GIVEN TEXT:
○ ○ ○ ○
QuestionAnsweringCorrectnessInput

Input for question answering correctness metric.

Fields
metricSpec object (QuestionAnsweringCorrectnessSpec)

Required. Spec for question answering correctness score metric.

Required. Question answering correctness instance.

JSON representation
{
  "metricSpec": {
    object (QuestionAnsweringCorrectnessSpec)
  },
  "instance": {
    object (QuestionAnsweringCorrectnessInstance)
  }
}

QuestionAnsweringCorrectnessSpec

Spec for question answering correctness metric.

Fields
useReference boolean

Optional. Whether to use instance.reference to compute question answering correctness.

version integer

Optional. Which version to use for evaluation.

JSON representation
{
  "useReference": boolean,
  "version": integer
}

QuestionAnsweringCorrectnessInstance

Spec for question answering correctness instance.

Fields
prediction string

Required. Output of the evaluated model.

reference string

Optional. Ground truth used to compare against the prediction.

context string

Optional. Text provided as context to answer the question.

instruction string

Required. The question asked and other instruction in the inference prompt.

JSON representation
{
  "prediction": string,
  "reference": string,
  "context": string,
  "instruction": string
}

PointwiseMetricInput

Input for pointwise metric.

Fields
metricSpec object (PointwiseMetricSpec)

Required. Spec for pointwise metric.

instance object (PointwiseMetricInstance)

Required. Pointwise metric instance.

JSON representation
{
  "metricSpec": {
    object (PointwiseMetricSpec)
  },
  "instance": {
    object (PointwiseMetricInstance)
  }
}

PointwiseMetricSpec

Spec for pointwise metric.

Fields
metricPromptTemplate string

Required. Metric prompt template for pointwise metric.

JSON representation
{
  "metricPromptTemplate": string
}

PointwiseMetricInstance

Pointwise metric instance. Usually one instance corresponds to one row in an evaluation dataset.

Fields
Union field instance. Instance for pointwise metric. instance can be only one of the following:
jsonInstance string

Instance specified as a json string. String key-value pairs are expected in the jsonInstance to render PointwiseMetricSpec.instance_prompt_template.

JSON representation
{

  // Union field instance can be only one of the following:
  "jsonInstance": string
  // End of list of possible types for union field instance.
}

PairwiseMetricInput

Input for pairwise metric.

Fields
metricSpec object (PairwiseMetricSpec)

Required. Spec for pairwise metric.

instance object (PairwiseMetricInstance)

Required. Pairwise metric instance.

JSON representation
{
  "metricSpec": {
    object (PairwiseMetricSpec)
  },
  "instance": {
    object (PairwiseMetricInstance)
  }
}

PairwiseMetricSpec

Spec for pairwise metric.

Fields
metricPromptTemplate string

Required. Metric prompt template for pairwise metric.

JSON representation
{
  "metricPromptTemplate": string
}

PairwiseMetricInstance

Pairwise metric instance. Usually one instance corresponds to one row in an evaluation dataset.

Fields
Union field instance. Instance for pairwise metric. instance can be only one of the following:
jsonInstance string

Instance specified as a json string. String key-value pairs are expected in the jsonInstance to render PairwiseMetricSpec.instance_prompt_template.
○ ○ ○ ○
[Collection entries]
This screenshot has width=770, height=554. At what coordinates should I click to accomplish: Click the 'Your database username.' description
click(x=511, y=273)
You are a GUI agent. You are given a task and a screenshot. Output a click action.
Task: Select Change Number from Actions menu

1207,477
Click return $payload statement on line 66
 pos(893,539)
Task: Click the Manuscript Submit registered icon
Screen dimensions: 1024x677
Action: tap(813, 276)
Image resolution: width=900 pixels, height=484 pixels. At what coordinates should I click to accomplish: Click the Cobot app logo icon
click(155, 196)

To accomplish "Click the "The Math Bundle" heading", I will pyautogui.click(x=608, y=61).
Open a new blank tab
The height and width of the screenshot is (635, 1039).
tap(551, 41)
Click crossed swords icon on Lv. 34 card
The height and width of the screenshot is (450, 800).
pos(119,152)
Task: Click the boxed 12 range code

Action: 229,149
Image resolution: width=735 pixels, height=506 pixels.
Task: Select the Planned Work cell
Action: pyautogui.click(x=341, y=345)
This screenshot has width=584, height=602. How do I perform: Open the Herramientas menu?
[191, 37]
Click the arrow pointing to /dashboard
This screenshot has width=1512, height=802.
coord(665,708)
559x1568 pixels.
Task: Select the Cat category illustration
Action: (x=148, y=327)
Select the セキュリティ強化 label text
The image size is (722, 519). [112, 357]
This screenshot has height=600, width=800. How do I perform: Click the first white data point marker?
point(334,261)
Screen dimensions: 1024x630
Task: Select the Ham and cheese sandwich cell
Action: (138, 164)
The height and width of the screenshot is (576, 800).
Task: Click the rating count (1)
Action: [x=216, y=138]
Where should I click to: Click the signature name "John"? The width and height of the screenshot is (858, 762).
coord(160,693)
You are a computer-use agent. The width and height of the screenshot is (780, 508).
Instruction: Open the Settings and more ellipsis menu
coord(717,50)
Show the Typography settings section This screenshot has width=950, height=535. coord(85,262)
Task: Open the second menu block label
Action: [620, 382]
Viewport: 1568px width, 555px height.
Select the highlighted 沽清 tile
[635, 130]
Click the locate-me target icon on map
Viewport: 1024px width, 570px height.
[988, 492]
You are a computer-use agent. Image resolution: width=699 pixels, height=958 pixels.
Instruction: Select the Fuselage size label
○ ○ ○ ○
TASK INSTRUCTIONS:
- 1) Answer these questions from the metric reference:
(a) Which field of QuestionAnsweringCorrectnessSpec sets whether instance.reference is used to compute question answering correctness?
(b) Which two fields of QuestionAnsweringCorrectnessInstance are marked as required?
(c) What does one pointwise metric instance usually correspond to?
- 2) Write the next part of the metric reference, picking up after its last sentence.

EXERCISE ANSWERS:
- 1)
(a) useReference, a boolean.
(b) prediction and instruction.
(c) One row in an evaluation dataset.

- 2)
JSON representation
{

  // Union field instance can be only one of the following:
  "jsonInstance": string
  // End of list of possible types for union field instance.
}

ToolCallValidInput

Input for tool call valid metric.

Fields
metricSpec object (ToolCallValidSpec)

Required. Spec for tool call valid metric.

instances[] object (ToolCallValidInstance)

Required. Repeated tool call valid instances.

JSON representation
{
  "metricSpec": {
    object (ToolCallValidSpec)
  },
  "instances": [
    {
      object (ToolCallValidInstance)
    }
  ]
}

ToolCallValidSpec

This type has no fields.

Spec for tool call valid metric.

ToolCallValidInstance

Spec for tool call valid instance.

Fields
prediction string

Required. Output of the evaluated model.

reference string

Required. Ground truth used to compare against the prediction.

JSON representation
{
  "prediction": string,
  "reference": string
}

ToolNameMatchInput

Input for tool name match metric.

Fields
metricSpec object (ToolNameMatchSpec)

Required. Spec for tool name match metric.

instances[] object (ToolNameMatchInstance)

Required. Repeated tool name match instances.

JSON representation
{
  "metricSpec": {
    object (ToolNameMatchSpec)
  },
  "instances": [
    {
      object (ToolNameMatchInstance)
    }
  ]
}

ToolNameMatchSpec

This type has no fields.

Spec for tool name match metric.

ToolNameMatchInstance

Spec for tool name match instance.

Fields
prediction string

Required. Output of the evaluated model.

reference string

Required. Ground truth used to compare against the prediction.

JSON representation
{
  "prediction": string,
  "reference": string
}

ToolParameterKeyMatchInput

Input for tool parameter key match metric.

Fields
metricSpec object (ToolParameterKeyMatchSpec)

Required. Spec for tool parameter key match metric.

instances[] object (ToolParameterKeyMatchInstance)

Required. Repeated tool parameter key match instances.

JSON representation
{
  "metricSpec": {
    object (ToolParameterKeyMatchSpec)
  },
  "instances": [
    {
      object (ToolParameterKeyMatchInstance)
    }
  ]
}

ToolParameterKeyMatchSpec

This type has no fields.

Spec for tool parameter key match metric.

ToolParameterKeyMatchInstance

Spec for tool parameter key match instance.

Fields
prediction string

Required. Output of the evaluated model.

reference string

Required. Ground truth used to compare against the prediction.

JSON representation
{
  "prediction": string,
  "reference": string
}

ToolParameterKVMatchInput

Input for tool parameter key value match metric.

Fields
metricSpec object (ToolParameterKVMatchSpec)

Required. Spec for tool parameter key value match metric.

instances[] object (ToolParameterKVMatchInstance)

Required. Repeated tool parameter key value match instances.

JSON representation
{
  "metricSpec": {
    object (ToolParameterKVMatchSpec)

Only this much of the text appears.